The insurrection of 1 Prairial Year III was a popular revolt in Paris on 20 May 1795 against the policies of the Thermidorian Convention. It was the last and one of the most remarkable and stubborn popular revolts of the French Revolution. After their defeat in Prairial, the sans-culottes ceased to play any effective part until the next round of revolutions in the early nineteenth century. To a lesser extent, these movements are also important in that they mark the final attempt of the remnants of the Mountain and the Jacobins to recapture their political ascendancy in the Convention and the Paris Sections; this time, though they gave some political direction to the popular movement which arose in the first place in protest against worsening economic conditions, their intervention was timorous and halfhearted and doomed the movement to failure.

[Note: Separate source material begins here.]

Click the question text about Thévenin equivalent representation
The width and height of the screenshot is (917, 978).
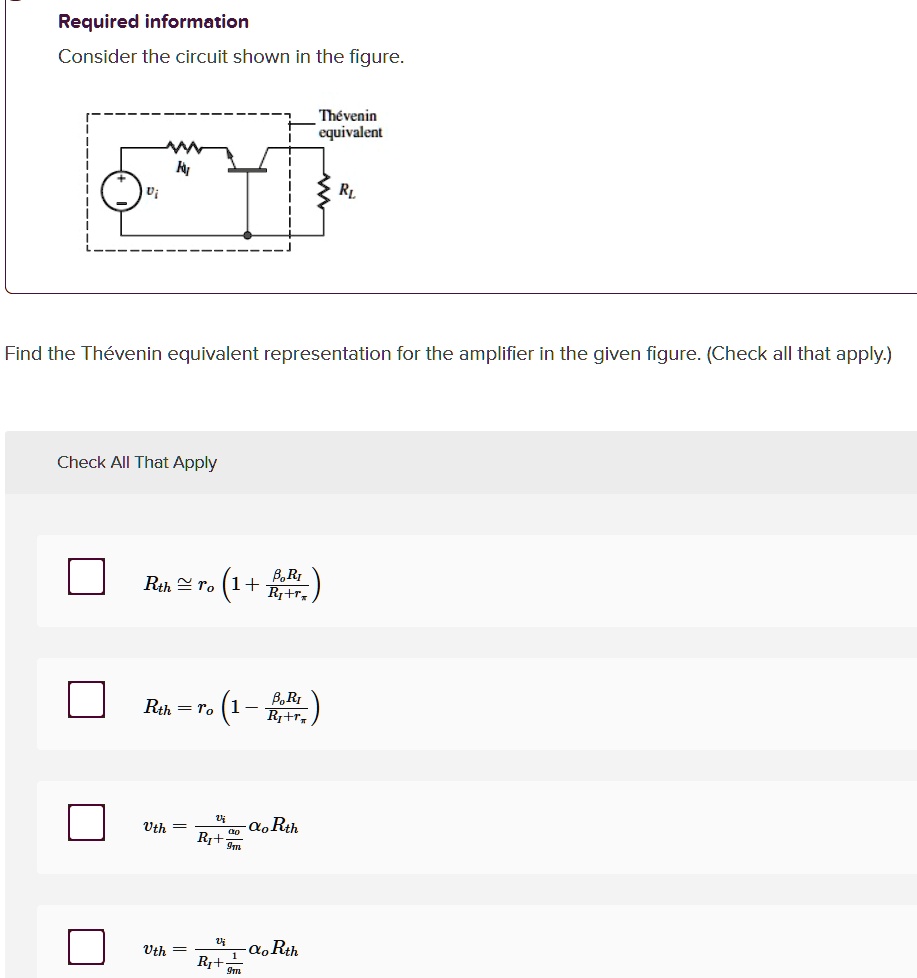click(446, 353)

The abandonment of the controlled economy provoked a frightful economic catastrophe. Prices soared and the rate of exchange fell. The Republic was condemned to massive inflation and its currency was ruined. In Thermidor, Year III, assignats were worth less than 3 percent of their face value. Neither peasants nor merchants would accept anything but coin. The debacle was so swift that economic life seemed to come to standstill.

The insurmountable obstacles raised by the premature reestablishment of economic freedom reduced the government to a state of extreme weakness. Lacking resources, it became almost incapable of administration, and the crisis generated troubles that nearly brought its collapse. The sans-culottes, who had unprotestingly permitted the Jacobins to be proscribed, began to regret the regime of the Year II, now that they themselves without work and without bread.

A pamphlet, published in the evening of 30 Floreal (19 May 1795) and entitled Insurrection of the People to obtain bread and reconquer their right, gave the signal for the movement. This pamphlet, which was known as The Plan of Insurrection, provided the popular agitators with definite objectives, the first of which was expressed in a single word: Bread! Its political aims were expounded at greater length: the putting into practice of the Constitution of 1793, the election of a legislative assembly which should take the place of the Convention, the release of the imprisoned patriots. The people were asked to march in a body to the Convention on 1 Preirial. There can be no doubt about the preparation of the insurrection by the sans-culottes leaders. As early as 29 Germinal (18 April), Rovère () had reported a plot to the Convention. As for the deputies of the Left, their attitude on the first of Prairial showed that they looked favorably on the movement, yet they did nothing to organize or direct it.